Stored records

######

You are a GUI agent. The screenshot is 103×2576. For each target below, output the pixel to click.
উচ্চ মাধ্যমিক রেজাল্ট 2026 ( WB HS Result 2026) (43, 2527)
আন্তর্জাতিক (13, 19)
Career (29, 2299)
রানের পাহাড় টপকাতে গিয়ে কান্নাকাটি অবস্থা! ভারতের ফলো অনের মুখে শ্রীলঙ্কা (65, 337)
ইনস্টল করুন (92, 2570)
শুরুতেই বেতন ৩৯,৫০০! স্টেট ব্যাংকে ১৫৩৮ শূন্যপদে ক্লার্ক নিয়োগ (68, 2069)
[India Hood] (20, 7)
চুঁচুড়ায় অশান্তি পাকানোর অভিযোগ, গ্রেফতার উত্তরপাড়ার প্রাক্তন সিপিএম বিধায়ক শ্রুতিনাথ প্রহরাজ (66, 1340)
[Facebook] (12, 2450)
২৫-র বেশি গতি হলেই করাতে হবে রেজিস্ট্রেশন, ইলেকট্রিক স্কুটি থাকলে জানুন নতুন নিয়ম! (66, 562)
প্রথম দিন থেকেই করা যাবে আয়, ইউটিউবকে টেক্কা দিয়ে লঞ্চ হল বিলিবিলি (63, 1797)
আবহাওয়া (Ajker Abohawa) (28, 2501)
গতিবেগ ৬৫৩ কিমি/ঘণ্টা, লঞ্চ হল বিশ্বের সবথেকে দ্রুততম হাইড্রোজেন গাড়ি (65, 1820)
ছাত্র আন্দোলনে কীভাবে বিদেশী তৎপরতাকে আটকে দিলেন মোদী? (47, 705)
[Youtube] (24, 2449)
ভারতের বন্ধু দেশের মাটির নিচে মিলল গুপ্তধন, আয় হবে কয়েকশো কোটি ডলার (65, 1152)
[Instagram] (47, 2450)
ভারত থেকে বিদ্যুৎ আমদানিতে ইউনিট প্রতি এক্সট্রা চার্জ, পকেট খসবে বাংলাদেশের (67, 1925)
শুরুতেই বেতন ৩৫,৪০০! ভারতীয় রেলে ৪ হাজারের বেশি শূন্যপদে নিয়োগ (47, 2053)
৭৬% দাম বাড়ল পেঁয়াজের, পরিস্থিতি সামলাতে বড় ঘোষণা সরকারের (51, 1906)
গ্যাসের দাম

######

**Directions**. Nothing in the entries may be left out; each line is to be output exactly.

**The completed task**.
You are a GUI agent. The screenshot is 103×2576. For each target below, output the pixel to click.
উচ্চ মাধ্যমিক রেজাল্ট 2026 ( WB HS Result 2026) (43, 2527)
আন্তর্জাতিক (13, 19)
Career (29, 2299)
রানের পাহাড় টপকাতে গিয়ে কান্নাকাটি অবস্থা! ভারতের ফলো অনের মুখে শ্রীলঙ্কা (65, 337)
ইনস্টল করুন (92, 2570)
শুরুতেই বেতন ৩৯,৫০০! স্টেট ব্যাংকে ১৫৩৮ শূন্যপদে ক্লার্ক নিয়োগ (68, 2069)
[India Hood] (20, 7)
চুঁচুড়ায় অশান্তি পাকানোর অভিযোগ, গ্রেফতার উত্তরপাড়ার প্রাক্তন সিপিএম বিধায়ক শ্রুতিনাথ প্রহরাজ (66, 1340)
[Facebook] (12, 2450)
২৫-র বেশি গতি হলেই করাতে হবে রেজিস্ট্রেশন, ইলেকট্রিক স্কুটি থাকলে জানুন নতুন নিয়ম! (66, 562)
প্রথম দিন থেকেই করা যাবে আয়, ইউটিউবকে টেক্কা দিয়ে লঞ্চ হল বিলিবিলি (63, 1797)
আবহাওয়া (Ajker Abohawa) (28, 2501)
গতিবেগ ৬৫৩ কিমি/ঘণ্টা, লঞ্চ হল বিশ্বের সবথেকে দ্রুততম হাইড্রোজেন গাড়ি (65, 1820)
ছাত্র আন্দোলনে কীভাবে বিদেশী তৎপরতাকে আটকে দিলেন মোদী? (47, 705)
[Youtube] (24, 2449)
ভারতের বন্ধু দেশের মাটির নিচে মিলল গুপ্তধন, আয় হবে কয়েকশো কোটি ডলার (65, 1152)
[Instagram] (47, 2450)
ভারত থেকে বিদ্যুৎ আমদানিতে ইউনিট প্রতি এক্সট্রা চার্জ, পকেট খসবে বাংলাদেশের (67, 1925)
শুরুতেই বেতন ৩৫,৪০০! ভারতীয় রেলে ৪ হাজারের বেশি শূন্যপদে নিয়োগ (47, 2053)
৭৬% দাম বাড়ল পেঁয়াজের, পরিস্থিতি সামলাতে বড় ঘোষণা সরকারের (51, 1906)
গ্যাসের দাম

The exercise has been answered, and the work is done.